All of a sudden I felt like it was time to move on. Pastures new and all that.
I wrote a novel. ‘On Earth, As It Is’ started life as a comic strip for a small press publication called Blaam!. Only two episodes appeared, drawn by the estimable and charming John McCrea, before Blaam! winked out of existence (that villain again, I think he was called Doctor Lowsales). But I’d always liked the story and had quietly developed it over the years as I felt it should be continued. So I wrote it as a prose novel, on the old Amstrad word processor I used throughout my time writing comics. I sent it to a bunch of publishers and now and again got some good and encouraging feedback. Editors wrote back to say they’d enjoyed it but couldn’t see its place in the market. Editors don’t have to say things like that. They don’t have to say anything at all, beyond the standard rejection slip. So I took it that there was some quality in my writing.
Then a film came out. I forget the title but it starred Kevin Spacey as a man who could be from another planet, stranded on Earth, or who could be a human being with a powerful delusion. Pretty much like the central character of ‘On Earth, As It Is’. I think it was quite a good movie.
It was time to move on even further. I had a life. There was a new relationship that had come into it, and that was full of promise. My dearly beloved partner had a yen to move to South Wales, just as soon as she’d taken early retirement from a demanding job as a special needs teacher. All of which takes us on to, as they say, ‘another story’. A good one too – I wouldn’t have missed those years in Wales and still feel a strong connection with ‘Twin Town’ Swansea, the Gower and the Brecon Beacons.
I pretty much stopped writing for a while, for a slew of reasons that I won’t bore you with here. But the bug was dormant and had no intention of leaving me for good. An encouraging prod from the direction of Northampton got me thinking about what I might offer to the newly launched ‘Dodgem Logic’ magazine. Although what I was to contribute to that publication turned out to be something else entirely, it was that very prod that also kick-started ‘Wilful Misunderstandings’. (For anyone new to this blog, ‘Wilful Misunderstandings’ is a book that you really ought to have bought by now. It’s ever so good, and you can find out how to get it in the ‘Brexit Blues’ post)

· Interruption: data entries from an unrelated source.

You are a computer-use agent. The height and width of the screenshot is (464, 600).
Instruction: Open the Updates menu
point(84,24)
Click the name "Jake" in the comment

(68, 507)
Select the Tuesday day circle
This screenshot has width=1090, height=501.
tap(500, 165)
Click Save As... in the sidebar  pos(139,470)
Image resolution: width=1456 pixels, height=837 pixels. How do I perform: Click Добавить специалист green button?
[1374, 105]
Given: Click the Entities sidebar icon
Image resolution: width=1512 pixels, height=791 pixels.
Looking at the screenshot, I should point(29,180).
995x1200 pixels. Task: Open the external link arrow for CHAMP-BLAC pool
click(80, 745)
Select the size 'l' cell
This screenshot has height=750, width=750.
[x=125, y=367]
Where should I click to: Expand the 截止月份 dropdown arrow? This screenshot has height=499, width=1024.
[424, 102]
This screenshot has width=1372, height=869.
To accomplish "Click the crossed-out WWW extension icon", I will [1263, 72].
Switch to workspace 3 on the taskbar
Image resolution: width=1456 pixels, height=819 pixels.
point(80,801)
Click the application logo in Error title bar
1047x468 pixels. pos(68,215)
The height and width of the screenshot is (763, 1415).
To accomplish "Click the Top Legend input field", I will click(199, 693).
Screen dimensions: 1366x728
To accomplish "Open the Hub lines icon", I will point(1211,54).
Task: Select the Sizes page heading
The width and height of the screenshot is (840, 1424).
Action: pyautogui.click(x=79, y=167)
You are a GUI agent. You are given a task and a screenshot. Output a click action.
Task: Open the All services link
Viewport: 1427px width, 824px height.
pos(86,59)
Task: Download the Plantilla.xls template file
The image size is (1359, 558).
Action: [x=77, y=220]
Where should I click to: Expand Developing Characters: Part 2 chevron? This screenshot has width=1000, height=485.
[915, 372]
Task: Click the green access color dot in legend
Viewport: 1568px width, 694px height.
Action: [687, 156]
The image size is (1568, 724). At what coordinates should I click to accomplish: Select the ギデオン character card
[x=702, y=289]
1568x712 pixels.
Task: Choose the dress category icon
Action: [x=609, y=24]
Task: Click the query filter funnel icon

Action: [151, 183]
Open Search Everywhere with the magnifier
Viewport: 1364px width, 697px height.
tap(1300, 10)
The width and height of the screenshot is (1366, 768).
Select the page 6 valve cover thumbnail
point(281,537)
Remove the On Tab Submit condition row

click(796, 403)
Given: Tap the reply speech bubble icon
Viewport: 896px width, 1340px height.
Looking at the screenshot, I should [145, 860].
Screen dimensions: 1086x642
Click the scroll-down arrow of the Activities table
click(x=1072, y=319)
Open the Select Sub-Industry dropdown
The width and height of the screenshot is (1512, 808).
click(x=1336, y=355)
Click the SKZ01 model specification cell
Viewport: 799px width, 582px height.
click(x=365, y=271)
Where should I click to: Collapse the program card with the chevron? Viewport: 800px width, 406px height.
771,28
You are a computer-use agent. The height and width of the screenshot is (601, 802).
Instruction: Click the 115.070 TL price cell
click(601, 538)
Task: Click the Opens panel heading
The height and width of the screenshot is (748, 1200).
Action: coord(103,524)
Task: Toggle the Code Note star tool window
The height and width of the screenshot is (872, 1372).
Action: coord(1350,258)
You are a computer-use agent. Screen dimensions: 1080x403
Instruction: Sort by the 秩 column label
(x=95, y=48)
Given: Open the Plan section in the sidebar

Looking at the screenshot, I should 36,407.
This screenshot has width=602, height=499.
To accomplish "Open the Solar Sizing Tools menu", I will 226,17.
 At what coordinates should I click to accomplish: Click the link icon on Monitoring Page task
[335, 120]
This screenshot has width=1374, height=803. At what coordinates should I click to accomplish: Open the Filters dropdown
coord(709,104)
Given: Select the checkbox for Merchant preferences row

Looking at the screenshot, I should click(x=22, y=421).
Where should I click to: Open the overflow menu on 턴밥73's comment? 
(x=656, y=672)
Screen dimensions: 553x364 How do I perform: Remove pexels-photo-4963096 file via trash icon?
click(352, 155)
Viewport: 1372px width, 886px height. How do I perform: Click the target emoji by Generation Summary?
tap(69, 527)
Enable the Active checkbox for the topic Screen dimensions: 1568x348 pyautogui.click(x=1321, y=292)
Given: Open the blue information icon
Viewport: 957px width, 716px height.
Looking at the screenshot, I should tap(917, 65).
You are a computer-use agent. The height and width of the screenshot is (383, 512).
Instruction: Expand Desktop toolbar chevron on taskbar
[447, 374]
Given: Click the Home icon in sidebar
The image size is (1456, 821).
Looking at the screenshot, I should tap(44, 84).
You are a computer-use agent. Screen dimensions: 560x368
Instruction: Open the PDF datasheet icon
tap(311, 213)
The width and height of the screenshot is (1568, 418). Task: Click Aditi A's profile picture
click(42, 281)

As for comics… A few years back, as you do, I decided to Google myself and see what presence I had on the internet. What little came up concerning me - rather than namesakes - led me to a comics review site. I forget what it was called and have no idea whether the posting remains, but there was a bunch of reviews of my early ‘Black Orchids’. I think they gave the benefit of the doubt to the first 1 or 2 issues, thereafter it made for some pretty excoriating reading. Ouch! Well fair enough – I’m not here to argue with the opinions expressed and even agreed with much of what was written (though the reviewer did make some seriously off-beam guesses about me personally, which was kind of fascinating). I think it was about then that I came up with my ‘footnote in the history of comics’ epithet.
Well, thanks for reading. You have reached the end of the footnote!